Selected extract
GPSFileDepot.com
 

News:

Welcome to GPSFileDepot!

Main Menu

GPSMapEdit/cGPSmapper - Splitting and Performance

Started by adalbert1977, June 16, 2013, 02:43:41 AM

Previous topic - Next topic

adalbert1977

Splitting the map (the MP files) with GPSMapEdit (Tools->Split map to files) (and due to this: compiling multiple, smaller IMG-s) does improve the rendering speed of the final (combined) IMG file uploaded to the Garmin GPS unit? Or only a smaller "TRE Size" does improve the rendering speed despite of a single big raw IMG? I've noticed that the bigger maps ar distributed with multiple IMG-s (or multiple GMP compartments), and is not clear to me, if this is only in favor of easier re-edit and re-compiling of the maps, or improves the rendering speed as well.

Boyd

I don't know how much you can generalize since the detail level on different maps can be wildly different. But I have done some experimentation myself. I make maps with an extreme amount of detail, and have found that smaller tiles (.img files) perform much better on the GPS. In my case, I try to keep the individual tiles between 1MB and 2MB each. If I use 24k USGS quad boundaries for tiles, it meets this goal for my own maps.

Information supplied
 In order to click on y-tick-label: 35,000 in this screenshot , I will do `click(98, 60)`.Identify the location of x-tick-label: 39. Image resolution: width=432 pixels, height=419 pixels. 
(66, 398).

Exercise set
- a) Pull out everything in the forum thread on splitting maps with GPSMapEdit, from "Previous topic - Next" down to "speed as well.", and reproduce it verbatim.
- b) Pick up the forum thread on splitting maps with GPSMapEdit after its last sentence and write the next part.

Expected results
- a)
Previous topic - Next topic

adalbert1977

Splitting the map (the MP files) with GPSMapEdit (Tools->Split map to files) (and due to this: compiling multiple, smaller IMG-s) does improve the rendering speed of the final (combined) IMG file uploaded to the Garmin GPS unit? Or only a smaller "TRE Size" does improve the rendering speed despite of a single big raw IMG? I've noticed that the bigger maps ar distributed with multiple IMG-s (or multiple GMP compartments), and is not clear to me, if this is only in favor of easier re-edit and re-compiling of the maps, or improves the rendering speed as well.

- b)
But, as I said, I make maps that have a very high data density, such as this.  :) http://www.gpsfiledepot.com/maps/view/276/

I think the GPS must load all tiles necessary to display your current location on the screen. So you have a trade-off: with large tiles it may only need to access a single tile but it will take longer to load it. With small tiles it will need to load more of them, but they can be accessed more quickly. So let's say you have a map that consists of four 4 MB tiles. If you are right in the middle of that map, the GPS will have to load all 4 tiles, or 16MB of data to cover the screen. But if you make the same map with 16 tiles of 1MB each, the GPS will probably only need to load 4 of those little tiles, or 4MB of data.

Really, it's best to do some experiments on your own and see how it works. Unless you are making a very small map, I don't think that a single .img file will perform very well on the GPS.

popej

Using small value for TRE size speeds up map display. I think this value defines internal division of a tile into parts, that can be processed independently. I haven't tested speed against tile size. I divide maps, when they are to big to compile as a single file.

Seldom

#3
On my maps I "slice" all objects except routable ones.  This makes things like contours much more manageable (shorter).  My tiles are 1 degree square, and I use 40 foot contours, which in the Grand Canyon is a minimum of 100 contours top to bottom.

Boyd

Quote from: popej on June 16, 2013, 10:33:00 AM
I think this value defines internal division of a tile into parts, that can be processed independently.

Thanks, that is interesting. Never looked into the details before. But it explains why I can see smaller tiles being individually rendered on the GPS screen.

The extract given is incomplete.